Calendars and diaries: These are a great way to organise your life in advance. If there’s something you need to do or remember for a particular date, write it on a calendar or in a diary in advance. There are lots of them available with plenty of space to write in, such as an A4 page-a-day diary. Then you only need to remember one thing – to check the calendar or diary every day.
Alarm clocks: Most people use some kind of alarm clock to wake them in the morning, but they can also be set to go off at various times during the day to remind you of other things, such as when it’s time to take medication. Some electric alarm clocks allow you to set multiple alarms throughout the day, or you could just reset the alarm to the next time you need it after each time it goes off.
Smartphone apps: Moving on to more high-tech memory aids now, a smartphone or tablet can perform a range of memory aid tasks. Most come with calendar and diary apps (applications) preloaded and they will also pop up automatically with an audible alert to remind you. There’s also a range of more specialised memory aid apps, many of which are free to download and use. If you’re not ‘tech savvy’, get someone who is to help you search for the best apps, download them and learn how to use them. Most are specifically designed to be easy-to-use once set up on your device.
Locator devices: If you often forget where you put things, like your keys, purse or the TV remote, you can attach a special keyfob to them. Pressing a button on a base handset (always kept in the same place in your home) will cause the keyfob to emit an audible beep, the sound leading you to the location of the misplaced item. Many locator devices come with multiple keyfobs, colour-coded to match corresponding buttons on the base handset. Just make a note of which colour button corresponds to which item and keep it next to the base handset.

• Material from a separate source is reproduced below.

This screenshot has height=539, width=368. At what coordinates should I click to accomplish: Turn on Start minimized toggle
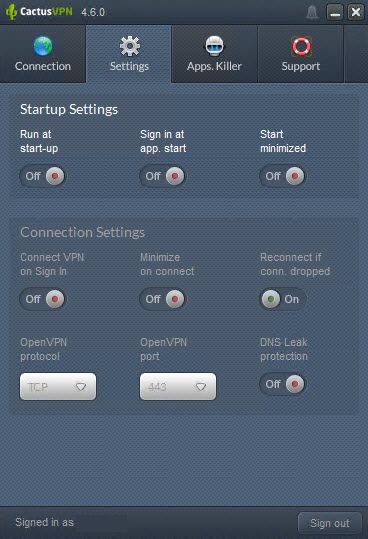pyautogui.click(x=283, y=176)
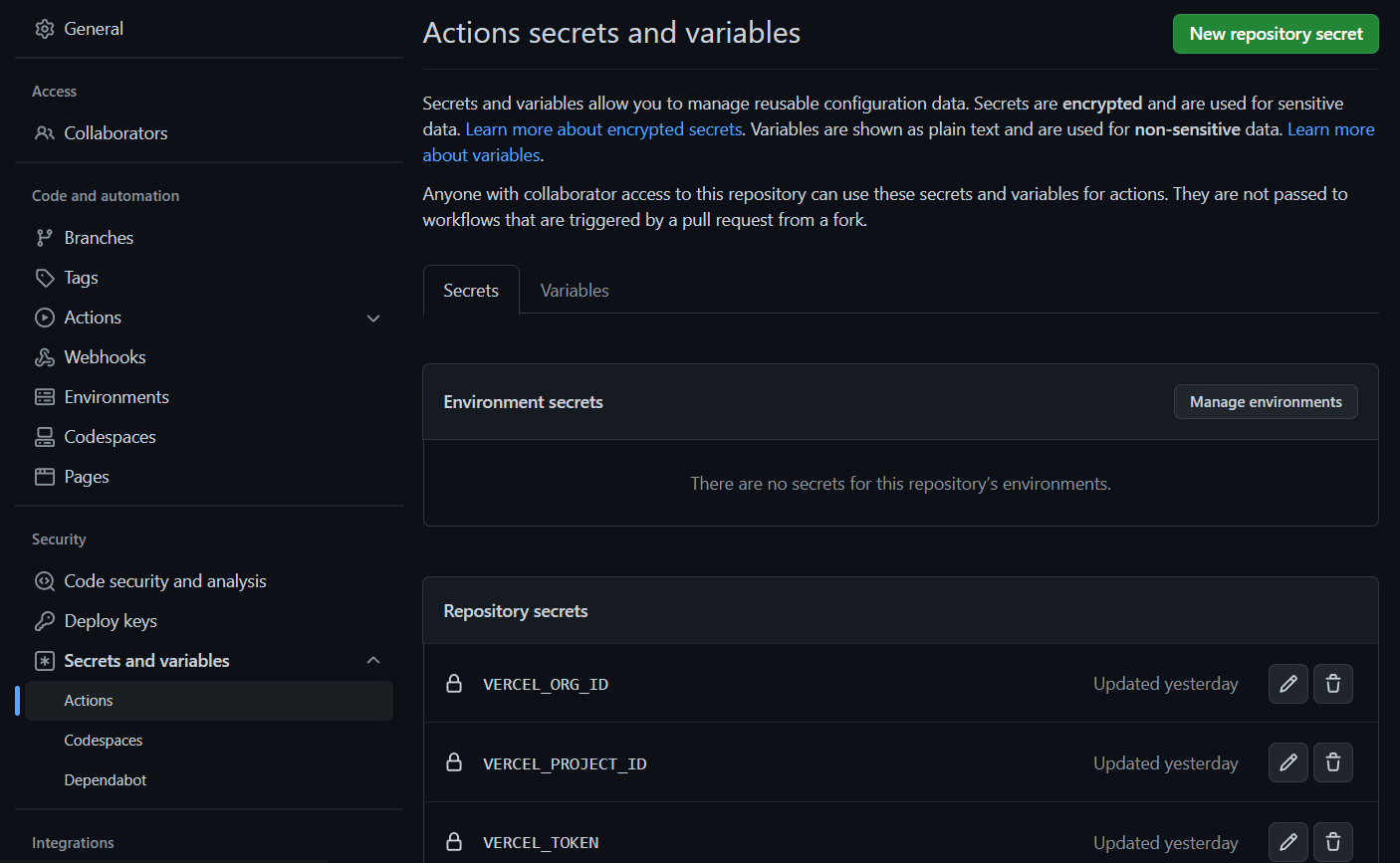Collapse the Secrets and variables section
The image size is (1400, 863).
[x=373, y=659]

Talking memo pens or watches: These devices let you record short verbal messages, so you can record important bits of information, such as a phone number or appointment time, and play them back when you need to remember the details. Incorporating the recorder in a watch or pen means you’re likely to have it with you when you need it. However, most smartphones also have a voice recorder function which you could use in the same way.

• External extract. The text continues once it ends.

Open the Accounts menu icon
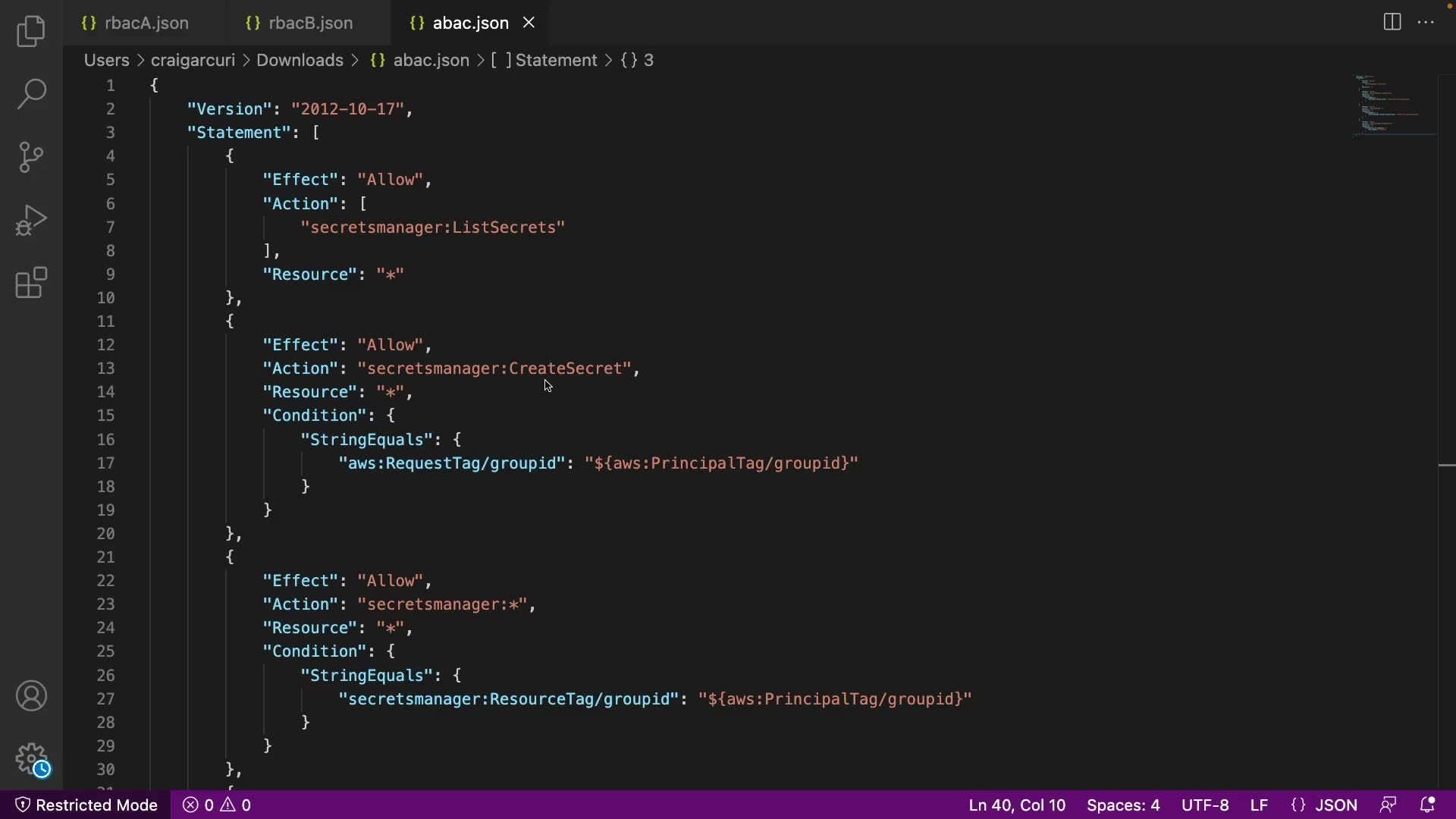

GPS route finders (sat nav): If you struggle to remember a route, have no sense of direction or lack confidence in finding somewhere new, these devices will guide you there step-by-step with an on-screen map and audible directions. Commonly used in cars, they can also be used on foot provided the battery is fully charged. Routes and destinations, including ‘home’, can be easily programmed.

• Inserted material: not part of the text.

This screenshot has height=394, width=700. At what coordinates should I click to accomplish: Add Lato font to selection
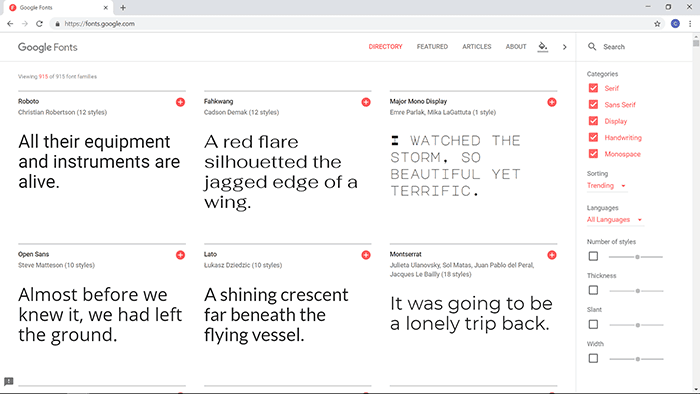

Motion sensor reminders: These are devices which detect when you pass by them and play a pre-recorded message as a reminder. For example, you could fix one by the kitchen door so that as you leave the kitchen it ‘asks you’ if you have turned off the cooker or faucet? One by the front door could ask you if you have your wallet or phone with you, of if you’ve locked other doors and windows before going out? They can be customised to suit your personal needs and sited where you need them.